Pemberhentian Azis Syamsuddin Tunggu Berstatus Terdakwa
Utama

Pemberhentian Azis Syamsuddin Tunggu Berstatus Terdakwa

Sementara pemberhentian secara tetap sebagai anggota DPR menunggu putusan pengadilan berkekuatan hukum tetap. Partai Golkar bakal memberi bantuan hukum sepanjang adanya permintaan dari Azis.

Oleh:
Rofiq Hidayat
Bacaan 5 Menit
Ketua KPK Firli Bahuri saat mengumumkan penetapan status tersangka Azis Syamsuddin di Gedung KPK, Sabtu (25/6/2021) dini hari.
Ketua KPK Firli Bahuri saat mengumumkan penetapan status tersangka Azis Syamsuddin di Gedung KPK, Sabtu (25/6/2021) dini hari.

Azis Syamsuddin secara resmi telah mengundurkan diri dari jabatan Wakil Ketua DPR setelah penetapan dirinya sebagai tersangka dalam kasus dugaan korupsi pemberian hadiah atau janji terkait penangan perkara yang ditangani KPK di Kabupaten Lampung Tengah. Setelah menerima surat pengunduran diri, Fraksi Golkar bakal mencarikan pengganti kader lain untuk menempati kursi yang ditinggalkan Azis. Namun secara etik, Mahkamah Kehormatan Dewan (MKD) DPR belum dapat memberhentikan Azis karena masih berstatus sebaga tersangka.

“Status Azis Syamsuddin saat ini masih tersangka, belum terdakwa. Jadi belum bisa dilakukan pemberhentian sementara,” ujar Ketua MKD DPR, Habib Aboe Bakar Alhabsyi melalui keterangan tertulis yang diterima Hukumonline, Minggu (26/9/2021) kemarin. (Baca Juga: Azis Syamsuddin Jadi Tersangka Suap Ancaman Maksimal 5 Tahun Penjara)
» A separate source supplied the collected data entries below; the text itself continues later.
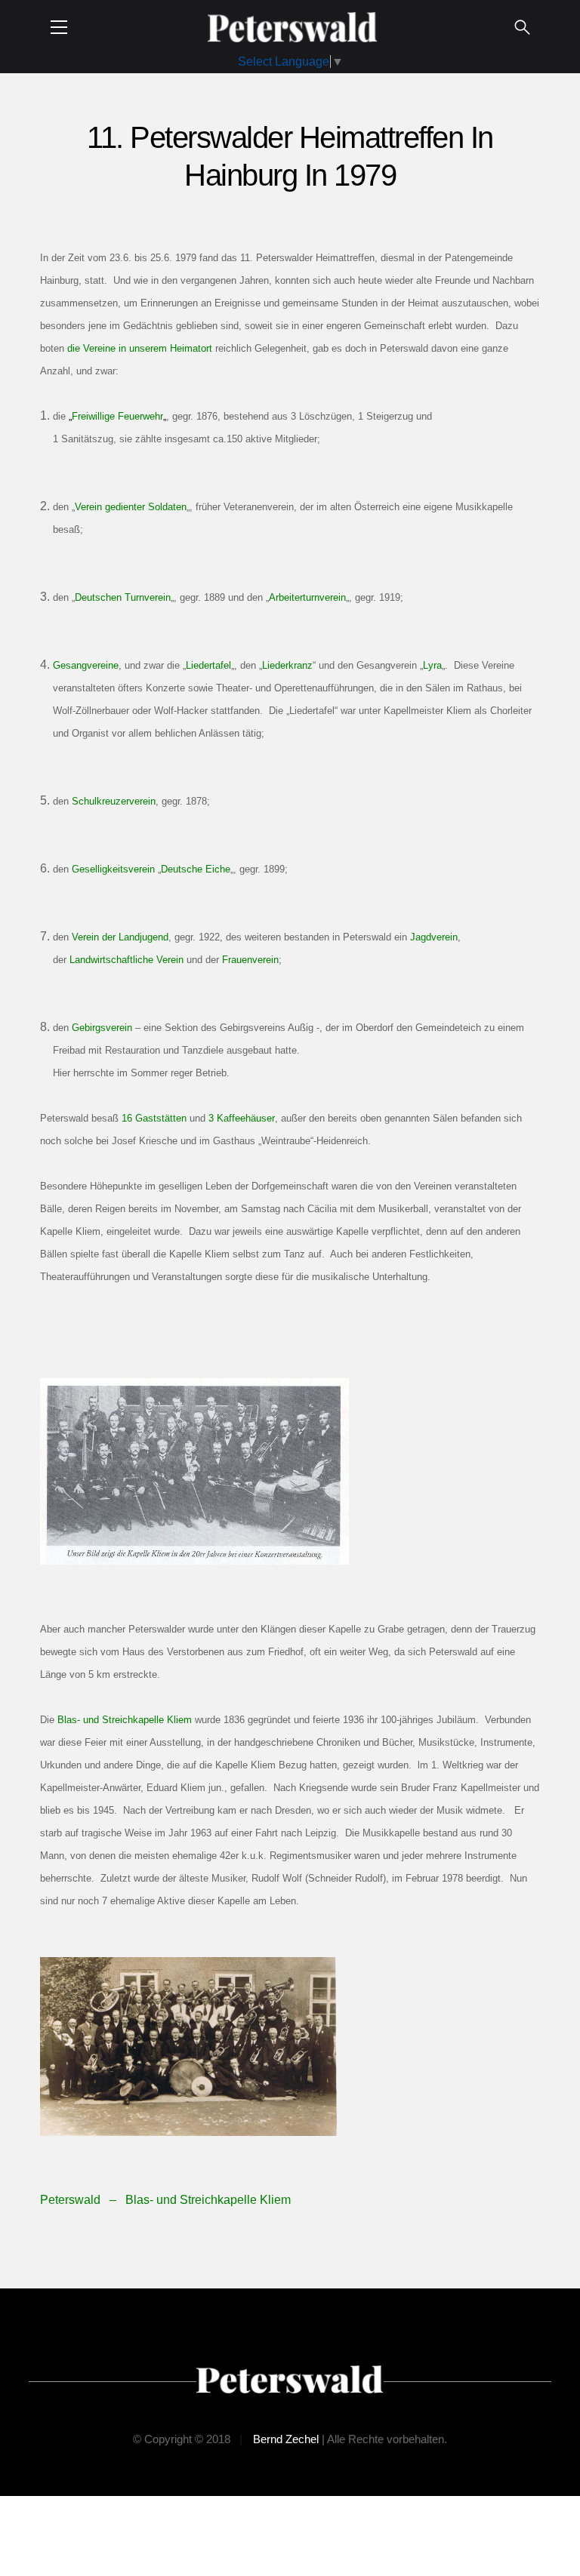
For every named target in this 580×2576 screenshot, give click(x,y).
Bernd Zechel (286, 2439)
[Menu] (59, 27)
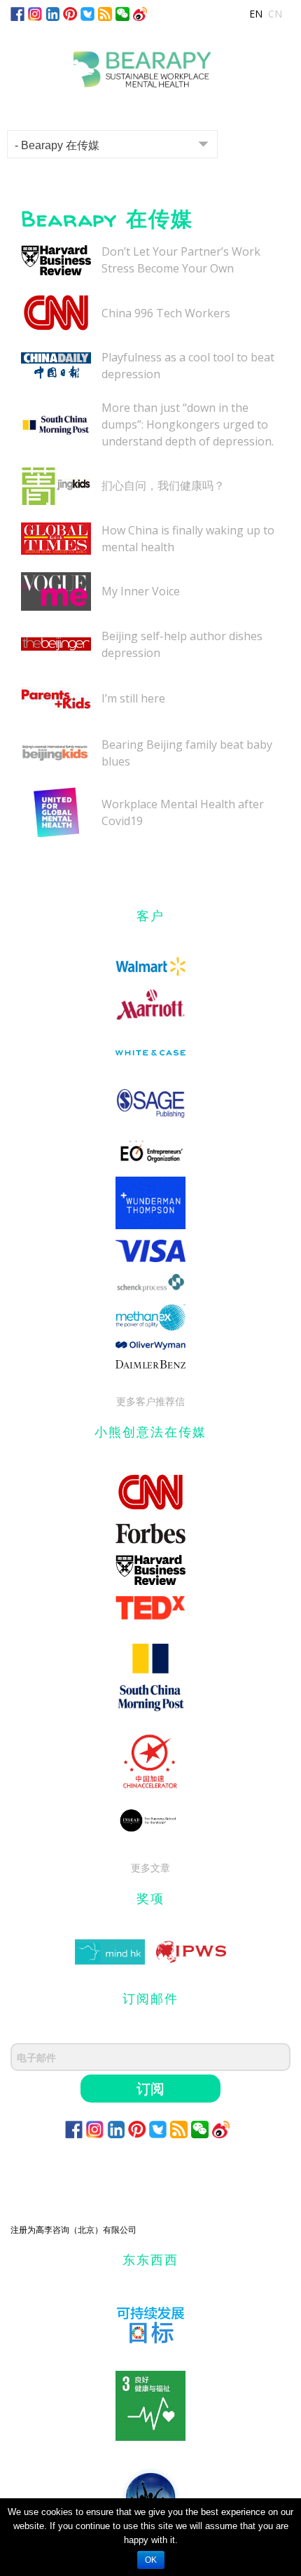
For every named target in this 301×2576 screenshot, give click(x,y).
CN (275, 13)
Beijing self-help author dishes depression (182, 644)
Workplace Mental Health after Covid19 (183, 812)
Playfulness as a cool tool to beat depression (188, 365)
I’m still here (133, 698)
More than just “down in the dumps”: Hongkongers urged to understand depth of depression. (188, 424)
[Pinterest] (70, 13)
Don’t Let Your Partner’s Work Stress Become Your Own (181, 260)
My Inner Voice (141, 591)
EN (255, 13)
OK (151, 2560)
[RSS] (105, 13)
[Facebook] (17, 13)
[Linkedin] (52, 13)
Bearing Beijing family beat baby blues (187, 753)
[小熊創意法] (150, 64)
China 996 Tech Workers (166, 313)
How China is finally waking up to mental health (188, 538)
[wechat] (122, 13)
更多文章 (150, 1867)
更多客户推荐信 (150, 1401)
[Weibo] (140, 13)
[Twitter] (87, 13)
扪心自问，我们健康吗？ (163, 485)
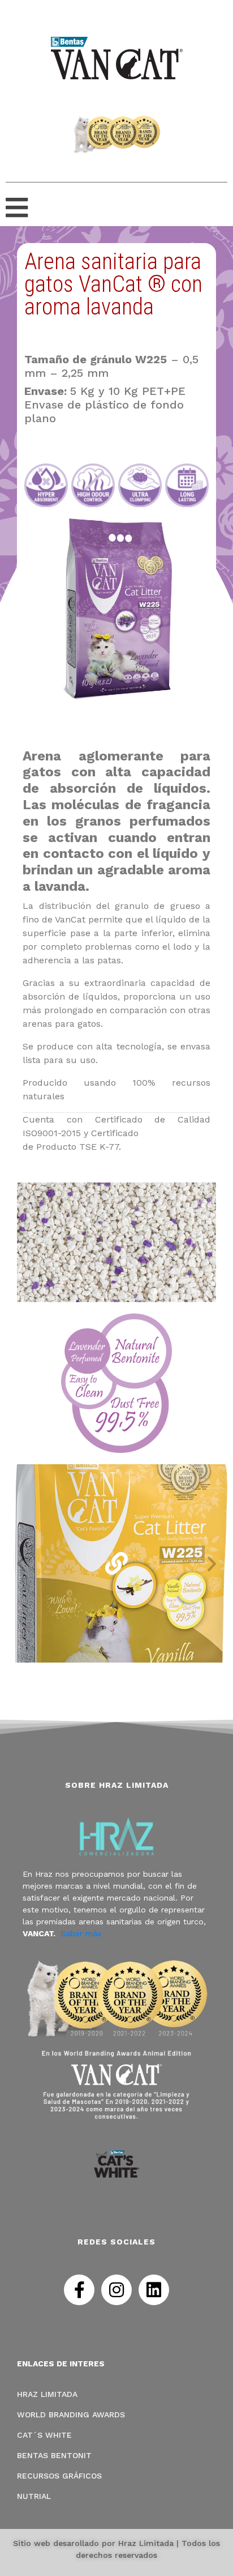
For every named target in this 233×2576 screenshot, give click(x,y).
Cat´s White (44, 2434)
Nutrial (34, 2496)
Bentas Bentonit (54, 2455)
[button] (21, 1563)
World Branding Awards (71, 2414)
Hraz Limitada (47, 2394)
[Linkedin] (154, 2290)
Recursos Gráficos (59, 2475)
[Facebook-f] (79, 2290)
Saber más (81, 1933)
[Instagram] (116, 2290)
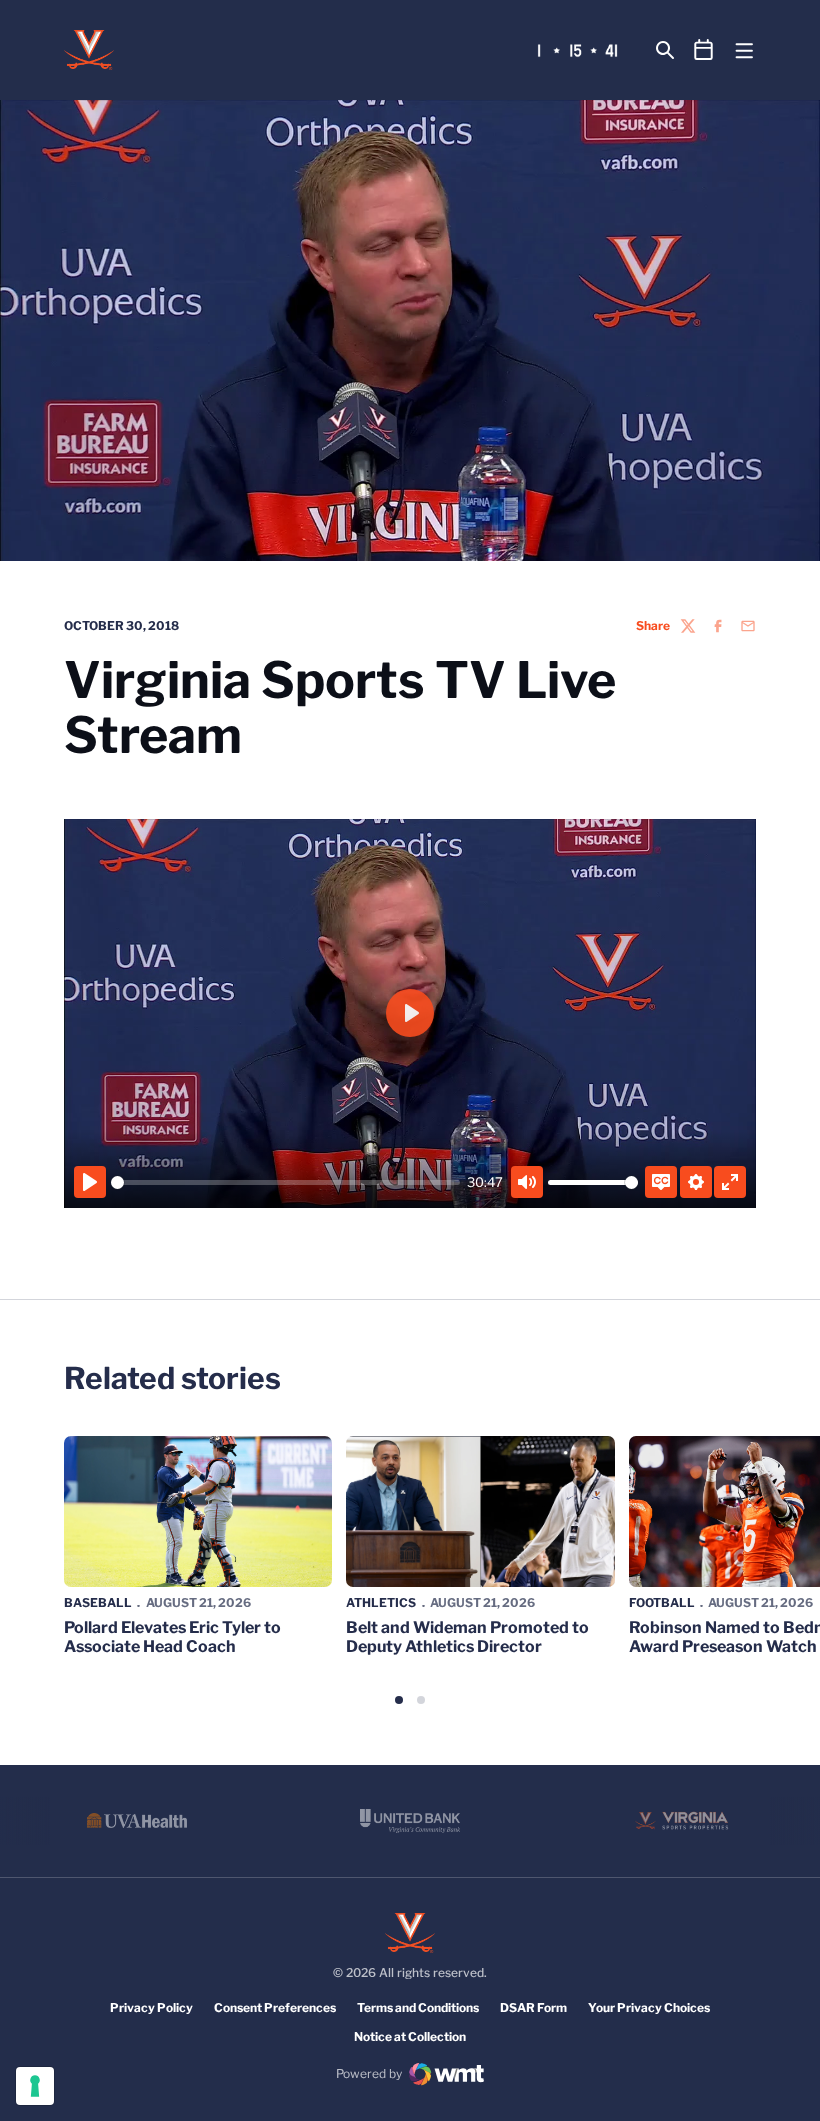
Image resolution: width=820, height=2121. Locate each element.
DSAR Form (533, 2007)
Aboe, begitu biasa disapa mengaku prihatin dengan kasus dugaan korupsi yang menjerat mantan koleganya di DPR itu. Namun, alat kelengkapan dewan yang dipimpinnya bakal bertindak sesuai aturan yang berlaku. Dia menegaskan Azis Syamsuddin belum dapat diberhentikan sementara atau secara tetap lantaran belum berstatus terdakwa sebagaimana diatur Pasal 87 ayat (5) UU No.17 Tahun 2014 tentang MPR, DPR, DPD, DPRD (UU MD3).

Pasal 87 ayat (5) UU MD3 menyebutkan, “Pimpinan DPR diberhentikan sementara dari jabatannya apabila dinyatakan sebagai terdakwa karena melakukan tindak pidana yang diancam dengan pidana penjara 5 (lima) tahun atau lebih”. Namun, dalam Pasal 87 ayat (1) huruf b UU MD3 mengatur pimpinan DPR dapat diberhentikan sementara bila yang bersangkutan menyatakan mengundurkan diri. Azis dalam status jabatan pimpinan DPR telah mengajukan pengunduran diri. Tapi, status keanggotaan sebagai anggota dewan berhenti secara permanen harus menunggu putusan pengadilan.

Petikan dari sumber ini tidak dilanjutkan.